# Exercise requirements
Nothing in the records may be altered; repeat them exactly.

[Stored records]
——

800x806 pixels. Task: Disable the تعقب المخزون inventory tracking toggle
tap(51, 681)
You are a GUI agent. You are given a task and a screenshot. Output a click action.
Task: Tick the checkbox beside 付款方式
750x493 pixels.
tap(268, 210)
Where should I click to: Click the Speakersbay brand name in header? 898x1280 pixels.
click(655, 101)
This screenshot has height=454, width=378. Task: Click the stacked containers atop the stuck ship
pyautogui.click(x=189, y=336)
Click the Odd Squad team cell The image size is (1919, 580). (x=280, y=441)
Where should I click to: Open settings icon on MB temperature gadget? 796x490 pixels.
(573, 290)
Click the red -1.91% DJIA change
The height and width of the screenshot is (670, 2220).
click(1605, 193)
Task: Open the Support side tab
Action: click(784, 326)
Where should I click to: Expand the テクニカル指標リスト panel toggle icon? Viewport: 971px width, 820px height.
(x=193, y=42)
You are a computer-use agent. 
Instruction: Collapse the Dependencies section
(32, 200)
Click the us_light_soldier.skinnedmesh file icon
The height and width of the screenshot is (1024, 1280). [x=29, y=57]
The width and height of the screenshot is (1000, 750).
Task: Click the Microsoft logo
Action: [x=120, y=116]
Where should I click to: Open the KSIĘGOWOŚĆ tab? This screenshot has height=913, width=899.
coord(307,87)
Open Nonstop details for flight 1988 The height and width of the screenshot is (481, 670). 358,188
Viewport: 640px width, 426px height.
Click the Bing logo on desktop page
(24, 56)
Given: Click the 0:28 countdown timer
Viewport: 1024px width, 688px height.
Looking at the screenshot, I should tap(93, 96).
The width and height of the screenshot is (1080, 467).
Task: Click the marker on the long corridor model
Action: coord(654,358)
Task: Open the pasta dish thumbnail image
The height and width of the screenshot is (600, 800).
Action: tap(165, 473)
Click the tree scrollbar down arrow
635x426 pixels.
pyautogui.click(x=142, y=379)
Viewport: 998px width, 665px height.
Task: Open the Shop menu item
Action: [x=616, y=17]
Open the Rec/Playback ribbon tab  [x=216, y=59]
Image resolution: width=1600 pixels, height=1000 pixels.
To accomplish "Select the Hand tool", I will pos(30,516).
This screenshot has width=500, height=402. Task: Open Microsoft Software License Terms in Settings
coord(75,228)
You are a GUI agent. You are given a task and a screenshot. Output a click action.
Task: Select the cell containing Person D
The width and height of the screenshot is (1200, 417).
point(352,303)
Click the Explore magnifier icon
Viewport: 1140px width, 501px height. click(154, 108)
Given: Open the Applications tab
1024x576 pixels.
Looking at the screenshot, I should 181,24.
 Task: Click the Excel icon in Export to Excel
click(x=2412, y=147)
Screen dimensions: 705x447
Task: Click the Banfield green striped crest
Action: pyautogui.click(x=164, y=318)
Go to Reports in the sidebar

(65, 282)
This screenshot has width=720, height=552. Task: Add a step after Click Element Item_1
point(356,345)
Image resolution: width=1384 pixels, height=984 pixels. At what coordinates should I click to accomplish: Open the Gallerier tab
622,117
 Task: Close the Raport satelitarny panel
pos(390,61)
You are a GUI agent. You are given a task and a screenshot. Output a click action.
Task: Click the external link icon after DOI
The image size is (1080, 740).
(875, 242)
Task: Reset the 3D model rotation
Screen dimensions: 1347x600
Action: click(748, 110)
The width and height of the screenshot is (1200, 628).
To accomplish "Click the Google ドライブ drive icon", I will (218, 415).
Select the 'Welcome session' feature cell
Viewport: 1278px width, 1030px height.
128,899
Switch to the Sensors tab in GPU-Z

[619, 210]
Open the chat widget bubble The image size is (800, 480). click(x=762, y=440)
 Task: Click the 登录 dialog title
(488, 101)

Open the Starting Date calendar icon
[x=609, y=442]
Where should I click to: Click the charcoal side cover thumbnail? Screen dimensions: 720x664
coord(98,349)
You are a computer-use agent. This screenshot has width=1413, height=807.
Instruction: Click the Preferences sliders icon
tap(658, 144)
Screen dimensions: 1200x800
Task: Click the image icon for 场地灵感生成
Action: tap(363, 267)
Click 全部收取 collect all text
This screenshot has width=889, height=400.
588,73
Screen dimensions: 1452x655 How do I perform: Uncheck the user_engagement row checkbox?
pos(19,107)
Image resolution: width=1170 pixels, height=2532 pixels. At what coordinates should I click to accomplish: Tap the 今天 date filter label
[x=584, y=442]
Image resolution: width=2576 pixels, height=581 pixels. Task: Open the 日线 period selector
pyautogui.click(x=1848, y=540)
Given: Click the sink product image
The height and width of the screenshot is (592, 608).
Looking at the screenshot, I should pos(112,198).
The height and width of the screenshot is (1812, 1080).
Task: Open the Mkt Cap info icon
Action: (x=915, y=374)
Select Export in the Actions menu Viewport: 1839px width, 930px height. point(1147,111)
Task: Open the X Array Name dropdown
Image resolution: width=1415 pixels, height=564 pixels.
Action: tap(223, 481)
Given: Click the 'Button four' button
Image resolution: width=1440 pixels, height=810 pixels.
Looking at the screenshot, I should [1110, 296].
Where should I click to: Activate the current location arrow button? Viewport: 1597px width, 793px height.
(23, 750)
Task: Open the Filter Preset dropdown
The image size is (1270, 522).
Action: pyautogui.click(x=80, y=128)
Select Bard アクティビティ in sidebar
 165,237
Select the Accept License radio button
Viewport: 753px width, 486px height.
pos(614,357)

——

# Expected answer
800x806 pixels. Task: Disable the تعقب المخزون inventory tracking toggle
tap(51, 681)
You are a GUI agent. You are given a task and a screenshot. Output a click action.
Task: Tick the checkbox beside 付款方式
750x493 pixels.
tap(268, 210)
Where should I click to: Click the Speakersbay brand name in header? 898x1280 pixels.
click(655, 101)
This screenshot has height=454, width=378. Task: Click the stacked containers atop the stuck ship
pyautogui.click(x=189, y=336)
Click the Odd Squad team cell The image size is (1919, 580). (x=280, y=441)
Where should I click to: Open settings icon on MB temperature gadget? 796x490 pixels.
(573, 290)
Click the red -1.91% DJIA change
The height and width of the screenshot is (670, 2220).
click(1605, 193)
Task: Open the Support side tab
Action: click(784, 326)
Where should I click to: Expand the テクニカル指標リスト panel toggle icon? Viewport: 971px width, 820px height.
(x=193, y=42)
You are a computer-use agent. 
Instruction: Collapse the Dependencies section
(32, 200)
Click the us_light_soldier.skinnedmesh file icon
The height and width of the screenshot is (1024, 1280). [x=29, y=57]
The width and height of the screenshot is (1000, 750).
Task: Click the Microsoft logo
Action: [x=120, y=116]
Where should I click to: Open the KSIĘGOWOŚĆ tab? This screenshot has height=913, width=899.
coord(307,87)
Open Nonstop details for flight 1988 The height and width of the screenshot is (481, 670). 358,188
Viewport: 640px width, 426px height.
Click the Bing logo on desktop page
(24, 56)
Given: Click the 0:28 countdown timer
Viewport: 1024px width, 688px height.
Looking at the screenshot, I should tap(93, 96).
The width and height of the screenshot is (1080, 467).
Task: Click the marker on the long corridor model
Action: coord(654,358)
Task: Open the pasta dish thumbnail image
The height and width of the screenshot is (600, 800).
Action: tap(165, 473)
Click the tree scrollbar down arrow
635x426 pixels.
pyautogui.click(x=142, y=379)
Viewport: 998px width, 665px height.
Task: Open the Shop menu item
Action: [x=616, y=17]
Open the Rec/Playback ribbon tab  [x=216, y=59]
Image resolution: width=1600 pixels, height=1000 pixels.
To accomplish "Select the Hand tool", I will pos(30,516).
This screenshot has width=500, height=402. Task: Open Microsoft Software License Terms in Settings
coord(75,228)
You are a GUI agent. You are given a task and a screenshot. Output a click action.
Task: Select the cell containing Person D
The width and height of the screenshot is (1200, 417).
point(352,303)
Click the Explore magnifier icon
Viewport: 1140px width, 501px height. click(154, 108)
Given: Open the Applications tab
1024x576 pixels.
Looking at the screenshot, I should 181,24.
 Task: Click the Excel icon in Export to Excel
click(x=2412, y=147)
Screen dimensions: 705x447
Task: Click the Banfield green striped crest
Action: pyautogui.click(x=164, y=318)
Go to Reports in the sidebar

(65, 282)
This screenshot has width=720, height=552. Task: Add a step after Click Element Item_1
point(356,345)
Image resolution: width=1384 pixels, height=984 pixels. At what coordinates should I click to accomplish: Open the Gallerier tab
622,117
 Task: Close the Raport satelitarny panel
pos(390,61)
You are a GUI agent. You are given a task and a screenshot. Output a click action.
Task: Click the external link icon after DOI
The image size is (1080, 740).
(875, 242)
Task: Reset the 3D model rotation
Screen dimensions: 1347x600
Action: click(748, 110)
The width and height of the screenshot is (1200, 628).
To accomplish "Click the Google ドライブ drive icon", I will (218, 415).
Select the 'Welcome session' feature cell
Viewport: 1278px width, 1030px height.
128,899
Switch to the Sensors tab in GPU-Z

[619, 210]
Open the chat widget bubble The image size is (800, 480). click(x=762, y=440)
 Task: Click the 登录 dialog title
(488, 101)

Open the Starting Date calendar icon
[x=609, y=442]
Where should I click to: Click the charcoal side cover thumbnail? Screen dimensions: 720x664
coord(98,349)
You are a computer-use agent. This screenshot has width=1413, height=807.
Instruction: Click the Preferences sliders icon
tap(658, 144)
Screen dimensions: 1200x800
Task: Click the image icon for 场地灵感生成
Action: tap(363, 267)
Click 全部收取 collect all text
This screenshot has width=889, height=400.
588,73
Screen dimensions: 1452x655 How do I perform: Uncheck the user_engagement row checkbox?
pos(19,107)
Image resolution: width=1170 pixels, height=2532 pixels. At what coordinates should I click to accomplish: Tap the 今天 date filter label
[x=584, y=442]
Image resolution: width=2576 pixels, height=581 pixels. Task: Open the 日线 period selector
pyautogui.click(x=1848, y=540)
Given: Click the sink product image
The height and width of the screenshot is (592, 608).
Looking at the screenshot, I should pos(112,198).
The height and width of the screenshot is (1812, 1080).
Task: Open the Mkt Cap info icon
Action: (x=915, y=374)
Select Export in the Actions menu Viewport: 1839px width, 930px height. point(1147,111)
Task: Open the X Array Name dropdown
Image resolution: width=1415 pixels, height=564 pixels.
Action: tap(223, 481)
Given: Click the 'Button four' button
Image resolution: width=1440 pixels, height=810 pixels.
Looking at the screenshot, I should [1110, 296].
Where should I click to: Activate the current location arrow button? Viewport: 1597px width, 793px height.
(23, 750)
Task: Open the Filter Preset dropdown
The image size is (1270, 522).
Action: pyautogui.click(x=80, y=128)
Select Bard アクティビティ in sidebar
 165,237
Select the Accept License radio button
Viewport: 753px width, 486px height.
pos(614,357)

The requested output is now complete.